Many systemic diseases may affect the eye and often the first sign of a systemic disease occurs in the eye. When discussing
ocular manifestations of systemic disease (OMSD) with clients broad categories may be used such as metabolic, neoplastic and
infectious since the majority of diseases that we see fall into these categories. Most textbooks use more detailed etiologic
divisions to include congenital, developmental, acquired, neoplastic, nutritional, toxicity, and miscellaneous.
Congenital anomalies are not that common in the general dog and cat population. The ocular abnormality and deafness associated
with white coat color is one form of congenital abnormality. The dwarfism noted in Labrador retrievers and Samoyeds is another;
this is also associated with ocular abnormalities. Hydrocephalus in both dogs and cats may result in deviation of the globes
in a ventrolateral direction and rarely may elicit papilledema.
Developmental diseases include tyrosinemia which is an inborn error of intermediary metabolism. Lysosomal storage diseases,
consisting of ceroid lipofuscinosis, fucosidosis, galactocerebrosidosis, gangliosidosis, and mucopolysaccharidosis, are very
uncommon. Ceroid lipofuscinosis is seen in both dogs and cats. Tibetan terriers and English setters tend to be affected as
adults, with Tibetan terriers experiencing a late onset. Decreased vision, especially in dim light is one of the presenting
signs. Other behavioral abnormalities follow. ERG testing reveals decreased retinal activity although the waveforms are not
flat. Histopathology reveals retinal abnormalities and cellular inclusions. At this time there is no treatment.
Acquired diseases are the most common type of OMSD. Hypertension often presents with blindness as the first abnormal sign.
The hemorrhage and, with progression, retinal detachment seen with hypertension results from vasoconstriction, followed by
vessel occlusion and ischemia. Subretinal fluid may develop leading to retinal detachments. Primary and secondary etiologies
may occur; renal disease, hyperadrenocorticism, pheochromocytoma, primary aldosteronism, hypothyroidism, and hyperthyroidism
are all possible etiologies. Intraocular hemorrhage or effusive retinal detachments should include a blood pressure as part
of the diagnostic plan.
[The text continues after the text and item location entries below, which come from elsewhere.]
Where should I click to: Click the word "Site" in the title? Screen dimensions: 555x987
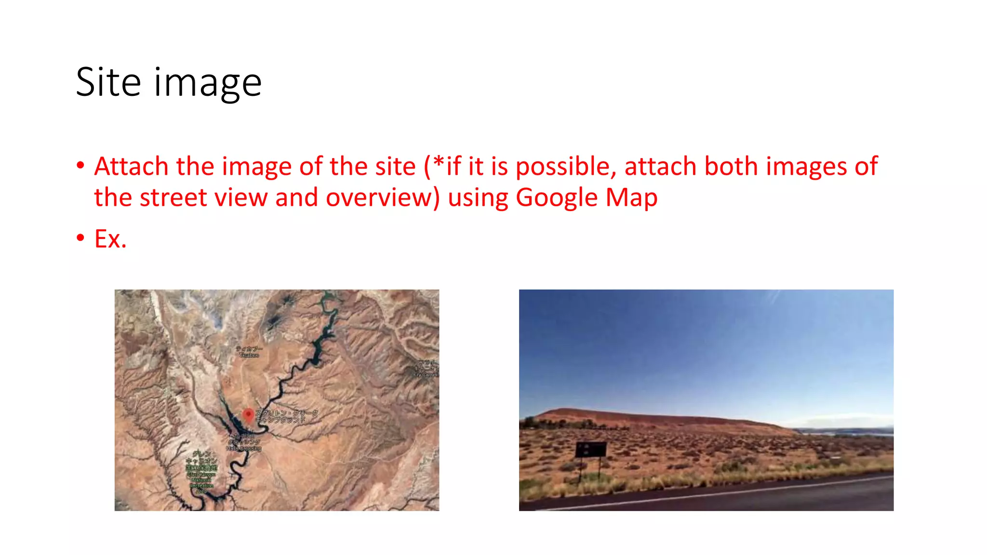coord(108,82)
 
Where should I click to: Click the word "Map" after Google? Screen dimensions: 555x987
coord(631,198)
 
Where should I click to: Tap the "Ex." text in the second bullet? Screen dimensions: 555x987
coord(110,239)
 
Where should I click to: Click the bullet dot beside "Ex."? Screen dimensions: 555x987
coord(80,238)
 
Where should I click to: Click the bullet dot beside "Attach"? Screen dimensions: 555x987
coord(80,165)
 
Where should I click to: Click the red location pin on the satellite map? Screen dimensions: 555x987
coord(248,415)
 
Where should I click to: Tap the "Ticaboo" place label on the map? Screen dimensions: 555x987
coord(249,352)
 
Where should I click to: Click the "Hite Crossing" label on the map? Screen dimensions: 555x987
coord(244,449)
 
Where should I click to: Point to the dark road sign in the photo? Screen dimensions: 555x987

Treatment is focused on treating the hypertension as well as the underlying cause. Even when the primary
disease is treated anti-hypertensive medications may still be necessary as part of the long term treatment plan.
Thrombocytopenia may lead to ocular changes. Infectious disease, neoplasia, drug-induced reactions, and immune-mediated disease
are all common etiologies. Infectious diseases include arthropod-borne organisms: Babesia, Borrelia, Cytauxzoon, Dirofilaria, Ehrlichia spp., Leishmania, Rickettsia, etc.; viruses, including canine distemper virus, herpesvirus, parvovirus, adenovirus; fungal and bacterial organisms, including
Candida, Histoplasma, Leptospira spp., etc. Neoplastic etiologies include lymphoma, leukemia, and multiple myeloma. Medications that impair platelet production
or lead to platelet destruction include chloramphenicol, azathioprine, cyclophosphamide, doxorubicin, etc. Thrombocytopenia
may present as both periocular and intraocular hemorrhage and petechiation. Therapy is directed at the underlying cause.
Other hematologic diseases with possible ocular involvement include anemia, hyperlipidemia, hyperviscosity syndrome, icterus,
intravenous fluid overload, and polycytemia. Anemia may be associated with pale retinal vasculature and retinal hemorrhages.
The pathogenesis of the hemorrhages may be from vessel wall hypoxia resulting from the anemia. In cats, FeLV infection may
be associated with anemia and retinal hemorrhages. Mycoplasma haemofelis infection may also lead to anemia in cats. Hyperlipidemia may be associated with lipid-laden retinal vasculature, lipid-laden
aqueous uveitis, lipid keratopathy and corneal arcus lesions. Work-up should include fasting CBC and Chemistry, urinalysis
and thyroid panel. A dietary history is also important in diagnosis and treatment. Treatment is planned based on diagnostic
testing results. Hyperviscosity syndrome and polycythemia may lead to retinal detachments, hemorrhage and uveitis. Treatment
is described in many internal medicine texts. Icterus may lead to changes in iris and tapetal coloration. Lastly, i.v. fluid
overload may be associated with bullous retinal detachments which resolve once the fluid overload is addressed.